[Dataset entries]
======

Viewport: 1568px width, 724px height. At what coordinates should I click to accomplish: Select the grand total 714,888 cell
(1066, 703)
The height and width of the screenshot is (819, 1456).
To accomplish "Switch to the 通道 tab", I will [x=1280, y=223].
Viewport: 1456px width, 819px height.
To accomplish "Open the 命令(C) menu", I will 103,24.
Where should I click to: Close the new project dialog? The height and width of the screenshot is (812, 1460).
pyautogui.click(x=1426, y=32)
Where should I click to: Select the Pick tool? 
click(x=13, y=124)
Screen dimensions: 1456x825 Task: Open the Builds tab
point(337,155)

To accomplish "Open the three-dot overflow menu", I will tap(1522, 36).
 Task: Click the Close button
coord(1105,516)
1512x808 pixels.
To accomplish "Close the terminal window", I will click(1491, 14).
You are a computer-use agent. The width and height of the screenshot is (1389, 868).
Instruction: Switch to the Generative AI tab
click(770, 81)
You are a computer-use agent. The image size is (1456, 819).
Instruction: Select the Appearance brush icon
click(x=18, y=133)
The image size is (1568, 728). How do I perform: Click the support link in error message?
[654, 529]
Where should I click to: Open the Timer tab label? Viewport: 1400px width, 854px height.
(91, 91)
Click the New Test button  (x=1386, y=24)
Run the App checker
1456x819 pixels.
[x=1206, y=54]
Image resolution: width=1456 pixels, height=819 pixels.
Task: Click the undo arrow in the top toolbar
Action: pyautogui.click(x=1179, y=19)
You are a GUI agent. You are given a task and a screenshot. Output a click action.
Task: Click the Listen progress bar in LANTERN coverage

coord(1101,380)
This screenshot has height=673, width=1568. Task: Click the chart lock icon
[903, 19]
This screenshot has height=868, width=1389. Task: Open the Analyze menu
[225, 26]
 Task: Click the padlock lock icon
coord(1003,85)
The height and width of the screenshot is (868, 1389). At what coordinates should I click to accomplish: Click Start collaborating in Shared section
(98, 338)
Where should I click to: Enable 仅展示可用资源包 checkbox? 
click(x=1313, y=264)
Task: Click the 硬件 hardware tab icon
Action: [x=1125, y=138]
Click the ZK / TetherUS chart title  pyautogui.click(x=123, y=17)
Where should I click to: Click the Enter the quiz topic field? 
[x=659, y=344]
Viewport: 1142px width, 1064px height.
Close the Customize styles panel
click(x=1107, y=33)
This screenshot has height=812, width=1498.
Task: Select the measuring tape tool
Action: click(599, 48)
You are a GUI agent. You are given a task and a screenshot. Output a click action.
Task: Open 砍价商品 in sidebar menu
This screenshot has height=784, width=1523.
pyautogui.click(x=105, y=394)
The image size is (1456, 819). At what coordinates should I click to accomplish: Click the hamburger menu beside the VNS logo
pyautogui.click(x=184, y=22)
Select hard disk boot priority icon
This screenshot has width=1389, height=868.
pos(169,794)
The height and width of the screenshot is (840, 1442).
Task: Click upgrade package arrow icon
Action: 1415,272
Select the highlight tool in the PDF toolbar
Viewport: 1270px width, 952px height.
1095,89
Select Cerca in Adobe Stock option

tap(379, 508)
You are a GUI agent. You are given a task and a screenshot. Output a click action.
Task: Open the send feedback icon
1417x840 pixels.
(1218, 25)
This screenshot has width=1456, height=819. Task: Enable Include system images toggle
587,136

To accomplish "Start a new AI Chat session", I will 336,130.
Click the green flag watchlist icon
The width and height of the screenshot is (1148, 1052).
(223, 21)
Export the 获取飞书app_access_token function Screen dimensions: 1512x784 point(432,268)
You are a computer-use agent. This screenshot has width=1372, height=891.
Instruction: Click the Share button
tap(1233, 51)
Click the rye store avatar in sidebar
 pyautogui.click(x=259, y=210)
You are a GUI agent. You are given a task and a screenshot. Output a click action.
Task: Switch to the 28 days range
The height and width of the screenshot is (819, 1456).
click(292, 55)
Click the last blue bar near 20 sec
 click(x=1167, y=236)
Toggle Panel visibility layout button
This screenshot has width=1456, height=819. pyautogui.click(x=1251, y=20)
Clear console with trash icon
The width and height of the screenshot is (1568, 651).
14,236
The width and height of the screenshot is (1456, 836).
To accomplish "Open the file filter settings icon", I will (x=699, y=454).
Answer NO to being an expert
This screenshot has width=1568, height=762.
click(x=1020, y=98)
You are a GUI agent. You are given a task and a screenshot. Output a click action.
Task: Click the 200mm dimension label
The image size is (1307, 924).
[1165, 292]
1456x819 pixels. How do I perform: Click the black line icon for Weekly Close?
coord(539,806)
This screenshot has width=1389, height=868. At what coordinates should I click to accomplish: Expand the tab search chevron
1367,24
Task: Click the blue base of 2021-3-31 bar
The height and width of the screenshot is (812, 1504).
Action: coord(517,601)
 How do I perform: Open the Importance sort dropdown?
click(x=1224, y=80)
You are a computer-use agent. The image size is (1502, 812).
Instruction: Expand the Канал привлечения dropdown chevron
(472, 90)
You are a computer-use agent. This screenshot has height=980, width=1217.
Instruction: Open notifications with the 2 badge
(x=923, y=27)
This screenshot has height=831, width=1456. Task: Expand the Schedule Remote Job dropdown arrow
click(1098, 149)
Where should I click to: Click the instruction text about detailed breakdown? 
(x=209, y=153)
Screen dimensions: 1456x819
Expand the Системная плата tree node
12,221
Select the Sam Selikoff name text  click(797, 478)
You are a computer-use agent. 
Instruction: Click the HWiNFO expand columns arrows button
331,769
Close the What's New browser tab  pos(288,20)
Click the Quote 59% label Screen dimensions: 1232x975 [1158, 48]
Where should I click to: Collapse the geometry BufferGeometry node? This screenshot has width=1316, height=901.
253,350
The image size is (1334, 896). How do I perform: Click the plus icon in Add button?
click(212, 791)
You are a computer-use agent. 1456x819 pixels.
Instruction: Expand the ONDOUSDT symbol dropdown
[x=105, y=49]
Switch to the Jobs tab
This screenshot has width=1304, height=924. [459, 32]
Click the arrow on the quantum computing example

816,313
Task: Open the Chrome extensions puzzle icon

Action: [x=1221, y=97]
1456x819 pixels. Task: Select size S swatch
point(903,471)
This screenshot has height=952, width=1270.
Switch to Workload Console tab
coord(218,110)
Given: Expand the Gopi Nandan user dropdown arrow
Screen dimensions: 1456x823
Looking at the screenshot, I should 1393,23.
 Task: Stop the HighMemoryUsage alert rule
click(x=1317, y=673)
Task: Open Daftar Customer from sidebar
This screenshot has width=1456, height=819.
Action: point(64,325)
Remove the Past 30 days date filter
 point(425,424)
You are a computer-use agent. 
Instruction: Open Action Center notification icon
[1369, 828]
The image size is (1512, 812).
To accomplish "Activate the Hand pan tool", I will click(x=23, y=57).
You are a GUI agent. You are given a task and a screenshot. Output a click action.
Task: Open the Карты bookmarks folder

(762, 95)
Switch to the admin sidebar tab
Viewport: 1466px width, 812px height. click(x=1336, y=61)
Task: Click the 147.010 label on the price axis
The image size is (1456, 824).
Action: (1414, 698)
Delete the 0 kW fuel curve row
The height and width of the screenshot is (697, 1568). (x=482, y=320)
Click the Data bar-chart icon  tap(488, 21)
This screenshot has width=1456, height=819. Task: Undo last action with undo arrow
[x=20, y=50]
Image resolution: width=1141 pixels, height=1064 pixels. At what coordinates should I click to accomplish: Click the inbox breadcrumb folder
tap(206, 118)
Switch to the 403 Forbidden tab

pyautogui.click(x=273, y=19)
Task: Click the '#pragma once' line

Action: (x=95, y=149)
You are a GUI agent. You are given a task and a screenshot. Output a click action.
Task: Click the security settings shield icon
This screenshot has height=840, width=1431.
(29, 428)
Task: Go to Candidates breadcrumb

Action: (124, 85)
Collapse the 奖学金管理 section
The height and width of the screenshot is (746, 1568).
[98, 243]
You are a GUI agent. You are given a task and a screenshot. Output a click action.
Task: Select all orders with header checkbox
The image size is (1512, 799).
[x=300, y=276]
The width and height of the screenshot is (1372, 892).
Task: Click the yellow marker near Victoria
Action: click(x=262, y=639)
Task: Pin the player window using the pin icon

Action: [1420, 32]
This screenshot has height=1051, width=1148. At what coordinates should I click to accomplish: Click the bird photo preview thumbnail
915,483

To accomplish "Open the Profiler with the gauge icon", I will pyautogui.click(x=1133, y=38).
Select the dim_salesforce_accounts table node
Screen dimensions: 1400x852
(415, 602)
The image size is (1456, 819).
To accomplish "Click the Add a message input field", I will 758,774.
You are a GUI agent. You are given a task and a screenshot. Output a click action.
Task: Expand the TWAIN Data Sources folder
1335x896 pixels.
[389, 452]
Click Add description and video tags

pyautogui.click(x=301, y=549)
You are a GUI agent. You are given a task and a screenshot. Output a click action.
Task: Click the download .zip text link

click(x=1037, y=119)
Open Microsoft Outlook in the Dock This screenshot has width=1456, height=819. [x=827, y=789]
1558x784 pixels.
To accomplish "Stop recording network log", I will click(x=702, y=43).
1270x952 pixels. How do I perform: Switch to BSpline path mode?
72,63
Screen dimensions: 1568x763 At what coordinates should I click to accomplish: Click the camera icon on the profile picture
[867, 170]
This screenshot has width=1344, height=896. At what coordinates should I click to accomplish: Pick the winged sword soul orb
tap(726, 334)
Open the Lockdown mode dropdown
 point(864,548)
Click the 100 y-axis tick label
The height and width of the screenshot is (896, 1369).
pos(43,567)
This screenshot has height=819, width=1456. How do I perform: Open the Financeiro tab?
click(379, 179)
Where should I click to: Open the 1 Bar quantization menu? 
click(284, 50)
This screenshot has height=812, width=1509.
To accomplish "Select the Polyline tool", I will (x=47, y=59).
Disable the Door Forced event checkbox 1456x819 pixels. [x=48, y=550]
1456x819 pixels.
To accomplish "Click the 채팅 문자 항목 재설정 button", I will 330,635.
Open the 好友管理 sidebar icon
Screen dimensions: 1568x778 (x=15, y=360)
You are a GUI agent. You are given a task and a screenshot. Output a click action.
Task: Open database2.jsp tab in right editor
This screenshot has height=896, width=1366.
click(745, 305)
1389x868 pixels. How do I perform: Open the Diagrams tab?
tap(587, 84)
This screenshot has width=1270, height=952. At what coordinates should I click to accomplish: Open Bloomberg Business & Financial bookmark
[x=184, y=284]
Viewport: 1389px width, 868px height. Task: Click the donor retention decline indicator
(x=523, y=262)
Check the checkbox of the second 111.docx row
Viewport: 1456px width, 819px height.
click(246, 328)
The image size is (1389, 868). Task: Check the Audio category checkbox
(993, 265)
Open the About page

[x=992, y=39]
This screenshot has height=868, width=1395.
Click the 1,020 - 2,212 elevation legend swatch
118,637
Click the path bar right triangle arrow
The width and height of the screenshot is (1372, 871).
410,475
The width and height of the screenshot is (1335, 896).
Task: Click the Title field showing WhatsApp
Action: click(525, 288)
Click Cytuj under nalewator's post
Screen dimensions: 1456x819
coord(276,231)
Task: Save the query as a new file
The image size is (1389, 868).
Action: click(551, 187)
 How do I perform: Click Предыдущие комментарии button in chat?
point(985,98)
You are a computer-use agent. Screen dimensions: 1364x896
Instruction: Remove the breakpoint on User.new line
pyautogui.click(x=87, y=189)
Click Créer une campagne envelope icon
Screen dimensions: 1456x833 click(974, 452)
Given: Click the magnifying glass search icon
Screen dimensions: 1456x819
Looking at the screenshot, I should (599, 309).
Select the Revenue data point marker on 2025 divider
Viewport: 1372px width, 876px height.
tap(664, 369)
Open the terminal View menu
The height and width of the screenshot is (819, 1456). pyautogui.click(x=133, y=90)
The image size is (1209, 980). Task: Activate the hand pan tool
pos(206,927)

======

▶ _Task prompt_
For each line above that contains "axis", make a copy.

▶ _Response area_
Task: Click the 147.010 label on the price axis
Click the 100 y-axis tick label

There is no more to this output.